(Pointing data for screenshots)
┄┄┄┄┄┄┄┄┄┄
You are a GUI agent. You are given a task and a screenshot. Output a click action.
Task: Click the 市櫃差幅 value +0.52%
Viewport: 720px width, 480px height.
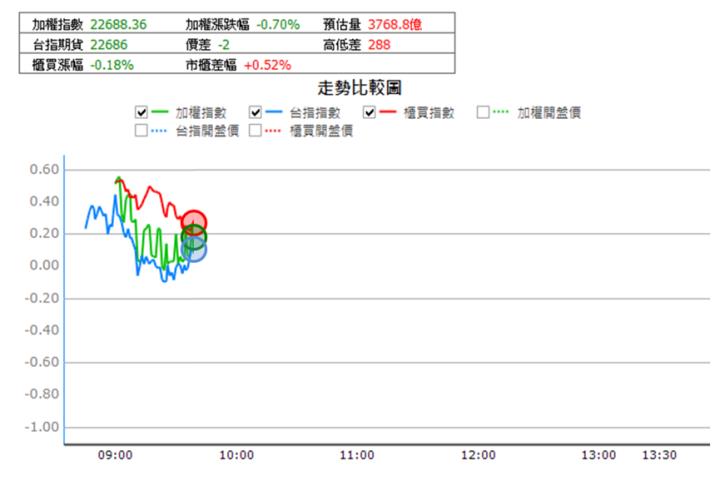point(267,65)
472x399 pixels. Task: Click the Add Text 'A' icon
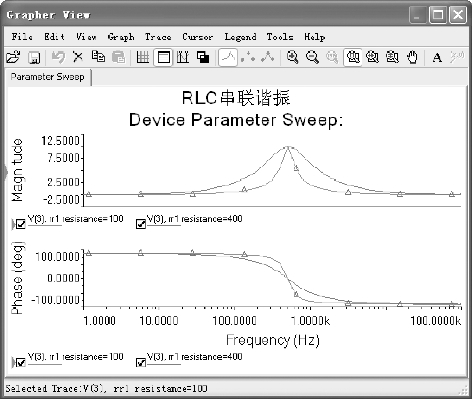click(x=437, y=58)
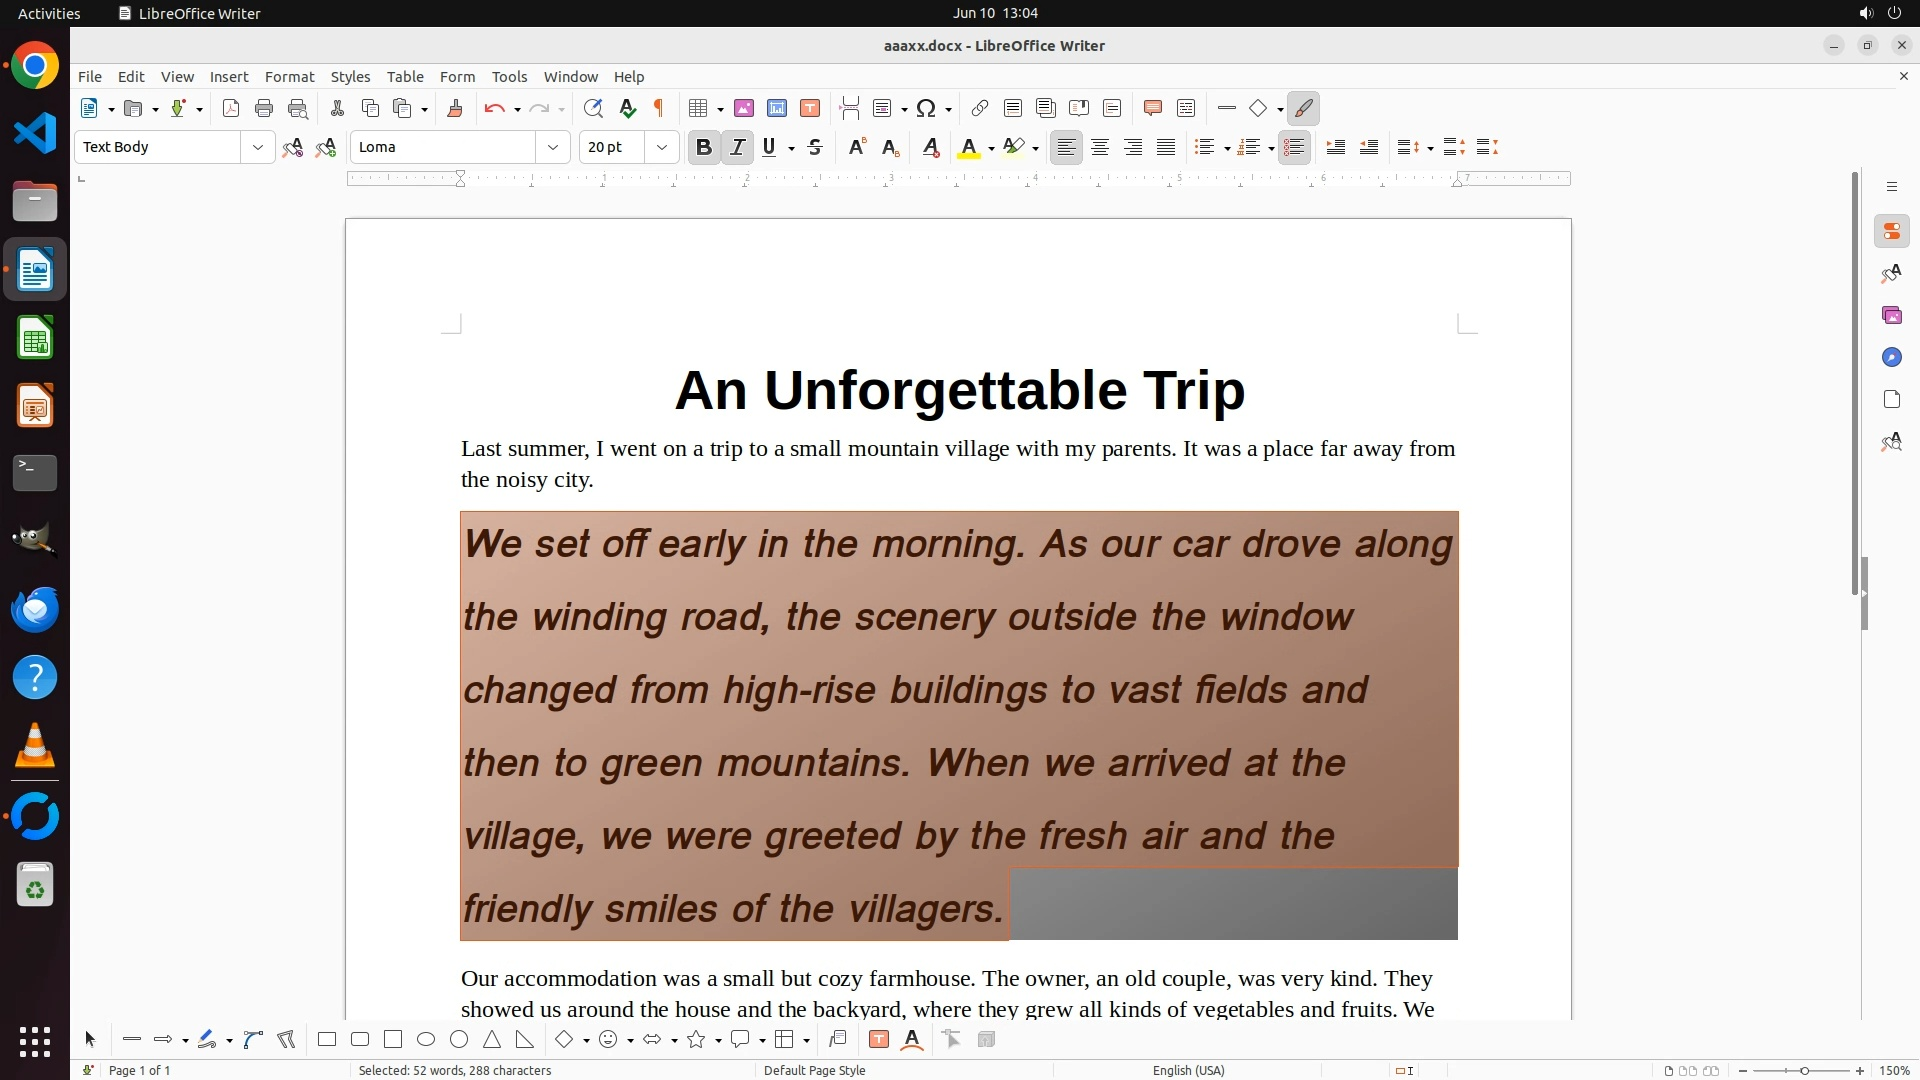Open the sidebar Gallery panel icon
Viewport: 1920px width, 1080px height.
click(1891, 315)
┄┄┄┄┄┄┄┄┄┄
WHAT TO WORK ON
Duplicate the lines of these records exactly, leaving out the pictures.

TASK OUTPUT
You are a GUI agent. You are given a task and a screenshot. Output a click action.
Task: Click the 市櫃差幅 value +0.52%
Viewport: 720px width, 480px height.
point(267,65)
472x399 pixels. Task: Click the Add Text 'A' icon
click(x=437, y=58)
Open the sidebar Gallery panel icon
Viewport: 1920px width, 1080px height.
click(1891, 315)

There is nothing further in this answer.